Kammerspiele Endstation Sehnsucht von Tennessee Williams
Zeitgenössische Spielart des Morbiden
Zwei Welten prallen in einer Familie aufeinander, die des Südstaaten-Geldadels, repräsentiert von Blanche DuBois, und die der modernen Industrienomaden, verkörpert von dem polnischen Einwanderer Stanley Kowalski und seiner Frau Stella DuBois. Dieser Konflikt beschreibt Dekadenz und Neuanfang in einem. Es ist eine große Elegie auf einen Kulturverlust, der die Entwicklung menschlicher Beziehungen hin zu einer fundamentalen Oberflächlichkeit dokumentiert. Es stehen sich müde Poesie und rüde Selbstbehauptung gegenüber. Der Konflikt wächst sich soweit aus, dass das Element der Vergangenheit als ein pathologisches ausgemacht wird. Dabei geht es nur um eines, um Liebe und Geliebtwerden.
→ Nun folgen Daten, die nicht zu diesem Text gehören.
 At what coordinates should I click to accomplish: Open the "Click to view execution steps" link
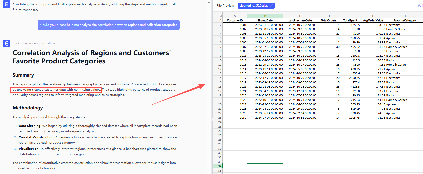click(34, 43)
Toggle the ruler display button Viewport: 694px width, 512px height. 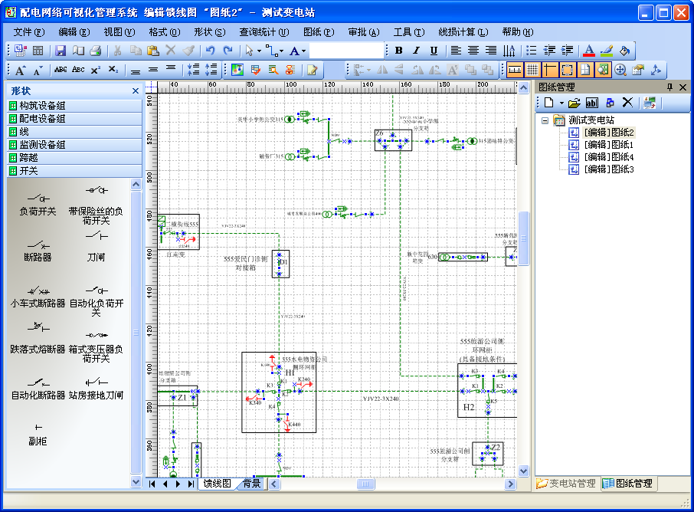coord(515,70)
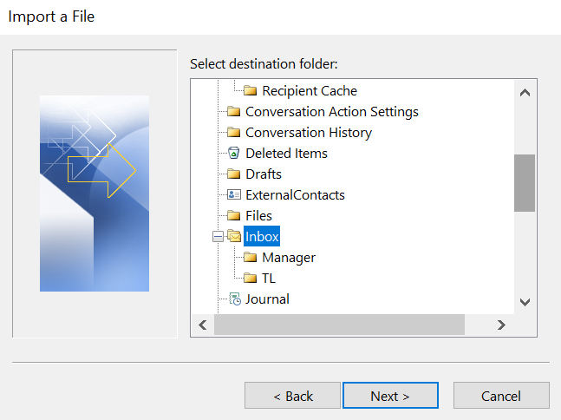
Task: Cancel the import wizard
Action: click(x=501, y=396)
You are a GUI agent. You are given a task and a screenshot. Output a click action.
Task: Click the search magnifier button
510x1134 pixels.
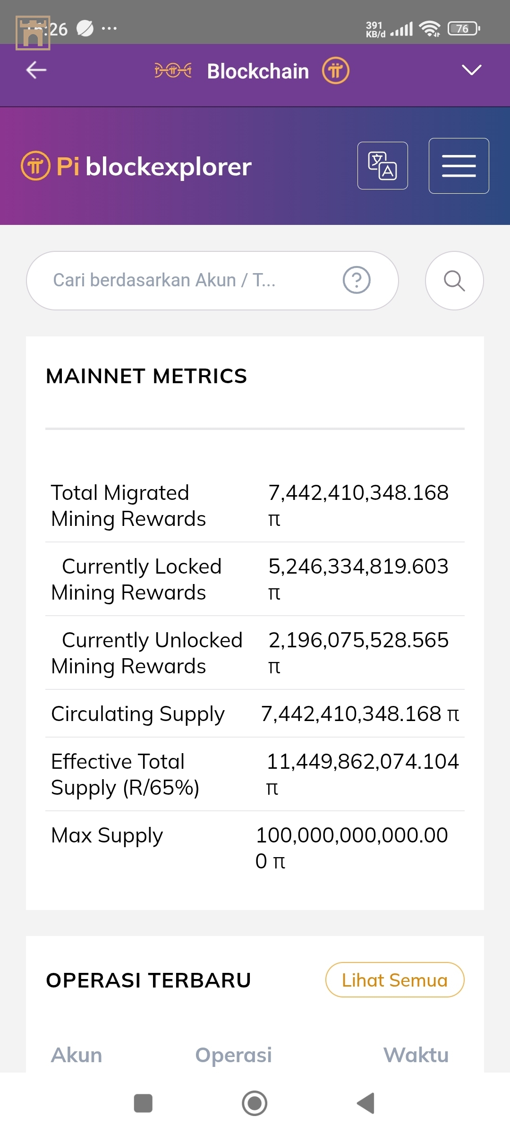click(x=454, y=281)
Blanche DuBois, die feingeistige Lehrerin, inzwischen dem Alkohol und einer verzweifelten Illusion von sich selbst verfallen, die sich seelenwund und die Realitäten verkennend an die alte Lebensweise klammert, fand sich irgendwann in Stundenhotels wieder, verfiel den menschlichen Berührungen, die, ob ihrer physischen Oberflächlichkeit, keine mehr waren. Inbesitznahme trat an die Stelle von Hingabe. Ein fragwürdiger Ruf beginnt ihr anzuhaften, eilt ihr voraus und begleitet sie bis in den Untergang. Der wurde Realität, als sie das Haus ihrer Schwester in einem herunter gekommenen Vorort von New Orleans betritt.
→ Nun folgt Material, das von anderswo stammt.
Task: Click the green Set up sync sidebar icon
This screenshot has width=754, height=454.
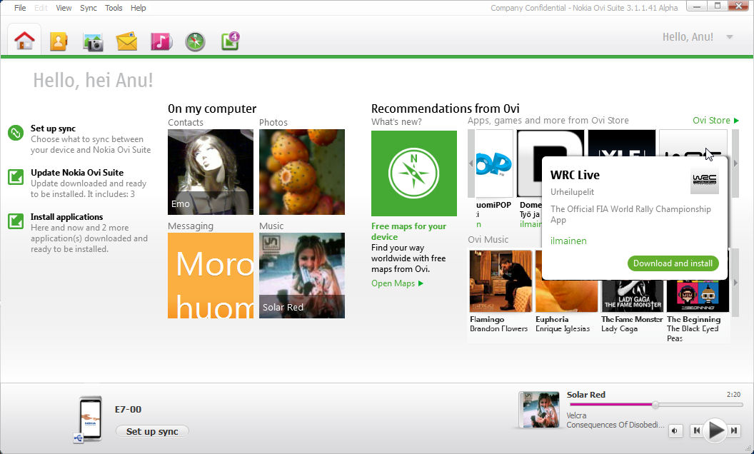Action: click(15, 133)
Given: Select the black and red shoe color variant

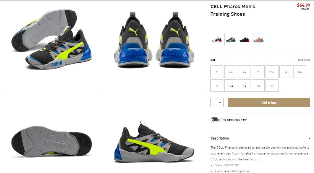Looking at the screenshot, I should point(244,39).
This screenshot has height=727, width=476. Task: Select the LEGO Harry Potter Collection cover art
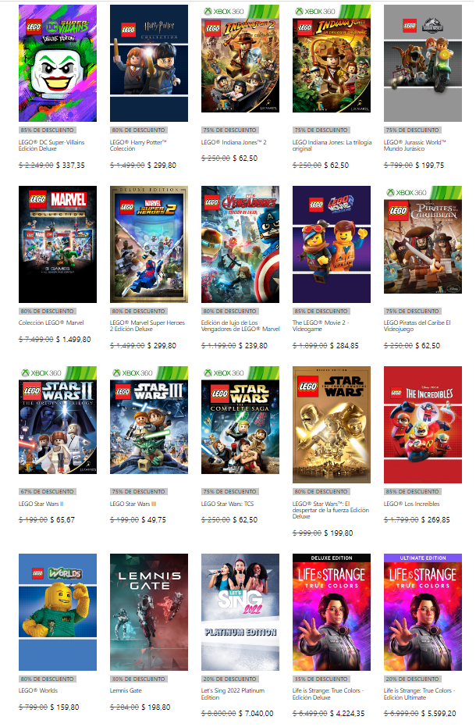[149, 63]
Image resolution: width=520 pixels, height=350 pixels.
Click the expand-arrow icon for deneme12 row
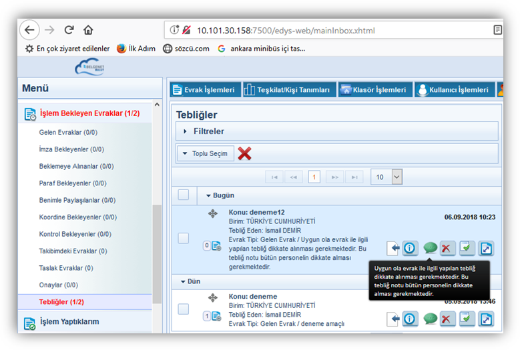pyautogui.click(x=486, y=248)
Hier trifft sie auf Stanley Kowalski, der den Gegenentwurf zur untergehenden Kultur einer vermeintlichen „Belle Epoque“ verkörpert, ein Mann, grobschlächtig, kraftvoll, rüde und vornehmlich mit dem Kleinhirn denkend. Kowalski ist Pragmatiker. Er ist hineingeboren in diesen Habitus, weil er „Unten“ lebt, dort, wo man stets bereit sein muss, um sich zu beißen. In dieser sozialen Schicht neigt man zu Rottenbildung. So scharen sich um Kowalski Figuren wie Steve, ein höchst lebendiger Mann, dessen Vitalität auf den Körper von Eunice fokussiert ist, und Pablo, einem Sauf- und Pokerkumpan. Inmitten dieser Rotte gibt es aber auch Mitch, ungebildet, jedoch sensibel und schüchtern, der von Blanche bald zu ihrem Rettungsring auserkoren wird. Er ist das gefühlvolle Bindeglied zwischen beiden Welten.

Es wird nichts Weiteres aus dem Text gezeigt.